With Windows 8 Microsoft will be introducing a new API: Windows RunTime (WinRT). Over the years much has been said about replacing Microsoft’s long-lived Win32 API, with some success. The .Net Framework supersedes Win32 to some extent, but at the end of the day Win32 is still significantly used in one way or another by many developers. WinRT is the API that will replace Win32 for application developers, and is the API developers will need to use to develop for Metro.

WinRT in a nutshell is a combination of the elements needed to make Metro work, along with subsets of features from Win32, COM, .Net, and HTML5/CSS3. As with pure .Net applications, WinRT applications are meant to be architecture agnostic, and ideally Microsoft would like developers writing applications in runtime or interpreted languages such as C#, VB, HTML5/CSS/JavaScript, and even Silverlight. C and C++ will be able to access Metro too, although there’s still some ambiguity about under which conditions those will be architecture agnostic. In any case WinRT – and thereby Metro – will be accessible from virtually every language Microsoft supports today in their Visual Studio IDE. And regardless of the underlying language, all Metro applications will behave like first-class applications.

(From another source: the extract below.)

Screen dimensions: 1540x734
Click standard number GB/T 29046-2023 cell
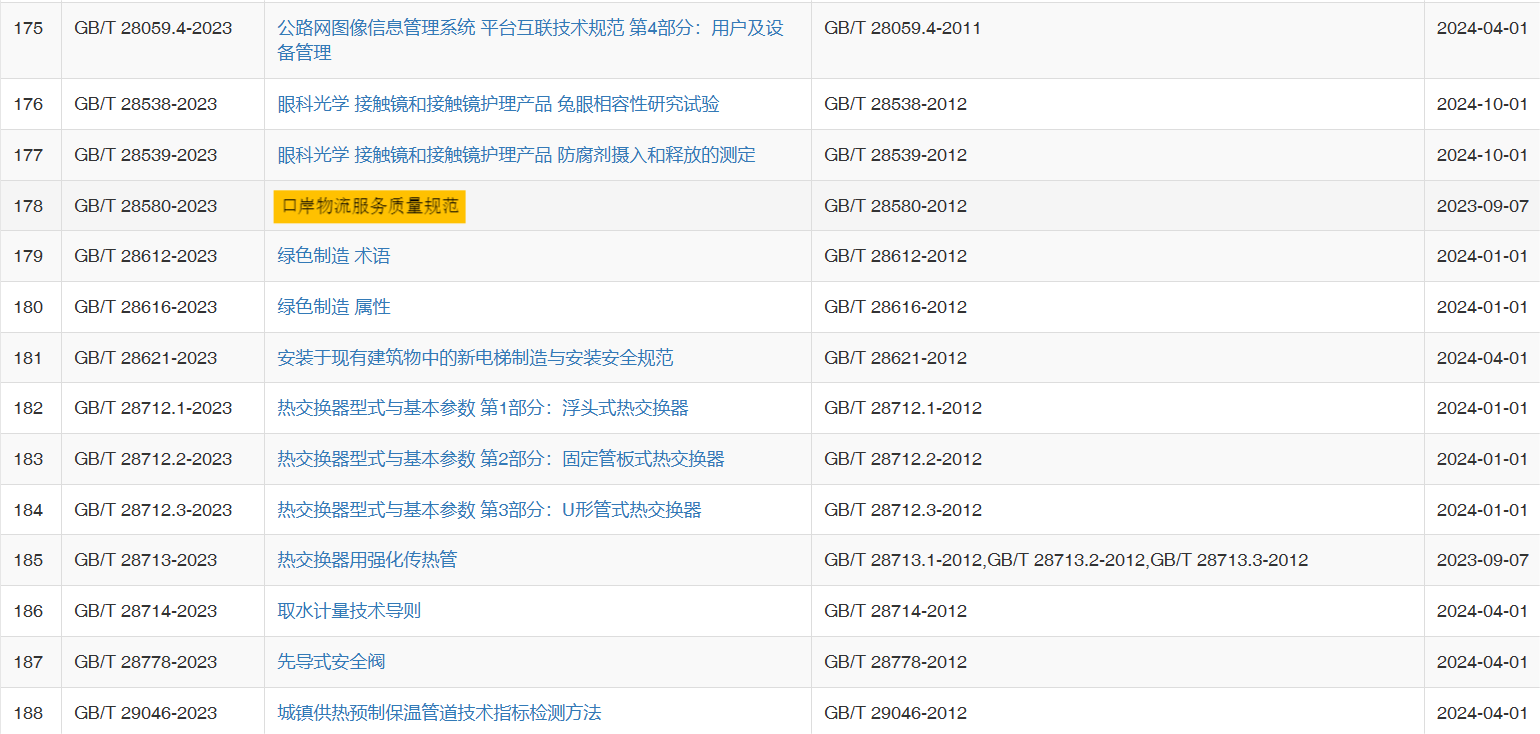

With all of this talk about WinRT, Microsoft went through great lengths to reiterate that developers will continue to have access to older APIs for new applications and that Windows 8 will run everything that Windows 7 can run. This is both because traditional/desktop styled applications will not be going away any time soon, and because WinRT as it stands is for user-facing applications, not device drivers, services, or other backend code. In fact desktop applications will be supported indefinitely (look at how long support for 16bit Windows applications has continued to last), but Microsoft clearly wants developers developing for Metro whenever possible, and not for the desktop. For a great many applications this makes sense, but I’m not sure anyone really understands what this means for specialty applications like 3dsMax, Adobe Photoshop, and other workhorses that not only have large legacy codebases, but whose usage model doesn’t easily flow with Metro.

 To entice application developers to use WinRT and Metro, Microsoft will be using a carrot and a stick. The carrot will be the Windows Store, the stick is that non-Metro APIs will not be available for ARM. ARM is Metro-only from day one, and the Windows Store will be the enforcer (more on that later). So if developers wish to target both ARM and x86/x64 users, they will need to develop Metro applications.

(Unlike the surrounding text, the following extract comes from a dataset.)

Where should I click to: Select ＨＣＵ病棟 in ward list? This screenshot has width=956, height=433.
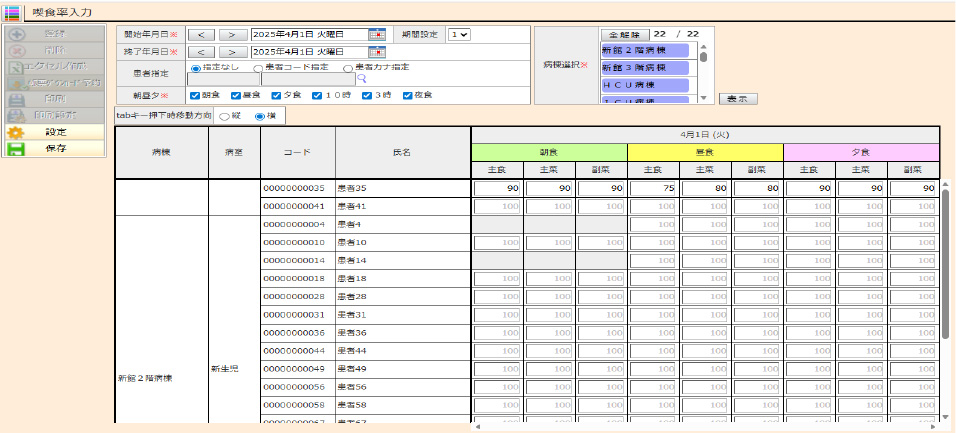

Developers working with Metro will be using Microsoft Visual Studio 2011, which like Windows 8 is in development and will be the first version of Visual Studio to support Metro. We won’t spend too much time on Visual Studio, but it will provide development facilities for all of the languages Metro supports, including HTML/CSS/JavaScript. For UI programming Microsoft’s Expression Blend 5 will play a big part, as XAML will be the UI markup language for most of the languages excluding HTML5/CSS.

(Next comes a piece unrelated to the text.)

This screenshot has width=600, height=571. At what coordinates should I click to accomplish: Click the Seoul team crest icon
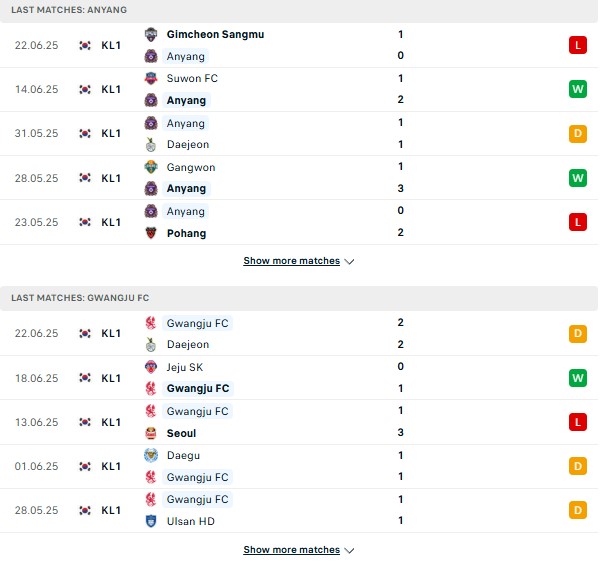(x=151, y=433)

The hard sell for Microsoft will begin tomorrow when the developers arrive. It’s clear that Microsoft has attempted to structure WinRT to be familiar to existing Windows programmers, but developers are just as sheepish (if not more) than end-users when it comes to change. It will also be the beginning of the process where the development community figures out where desktop applications fit in amongst the new Metro order. Even if Microsoft can sell developers on Metro from day one, there’s still a massive army of legacy machines – everything currently running Windows – that need to be factored in.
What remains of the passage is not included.